Euro sign, Frankfurt

The European Central Bank (ECB) will not assign specific risk weights to the eurozone sovereign debt held on banks' balance sheets, according to the bank's chief, Mario Draghi, who said any such decision should be made at a global level and at a later date.

Draghi today told the European Parliament that assigning different risk weights to sovereign debt was not a task for the central bank, and that it should be discussed by the Basel Committee "at the proper time".

He insisted the question of risk weights was "nothing to do with" the forthcoming stress tests and that "sovereign debt is going to be stressed like all other categories in the banks' balance sheets".

As it stands, applied sovereign risk weights "vary considerably" for large international banks, according to the Bank for International Settlements (BIS), as EU authorities have allowed banks to set a zero risk weight for sovereign exposures.

Fellow executive board member Peter Praet emphasised in an interview with the Financial Times the importance of "appropriately treating banks' holdings of sovereign debt according to the risk that they pose to banks' capital".

He said including sovereign debt in the stress tests would make it "unlikely that the banks will use central bank liquidity to excessively increase their exposure to sovereign debt", because they would be "wary of the constraints placed on sovereign debt by the stress tests to which they are subject at the same time".

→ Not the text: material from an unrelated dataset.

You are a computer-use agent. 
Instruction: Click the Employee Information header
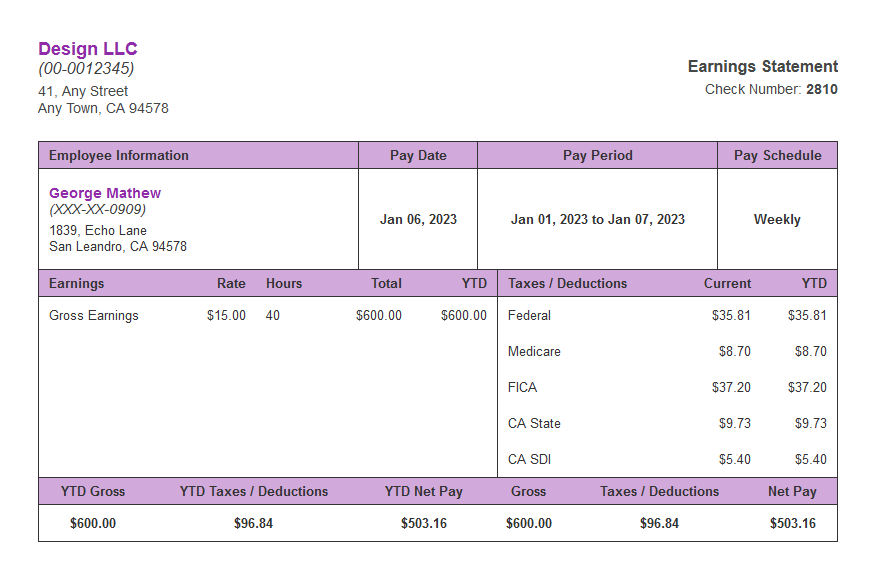click(x=120, y=155)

Draghi echoed Praet's comments, and stressed the importance of central bank liquidity filtering through to the real economy. Parliamentarians at today's session bombarded Draghi with demands for more central bank support for small and medium-sized enterprises.

Draghi reiterated that "if and when" the central bank deploys another long-term refinancing operation (LTRO) it will be "designed in a way [that] increases the probability the money reaches the real economy".

He pointed out that the ECB's existing LTROs already had similar features to the Funding for lending schemes around the globe – including long maturity, wide collateral and a wide set of counterparties. "That is why I am saying we need to think further and reflect more deeply about the right instrument," he said.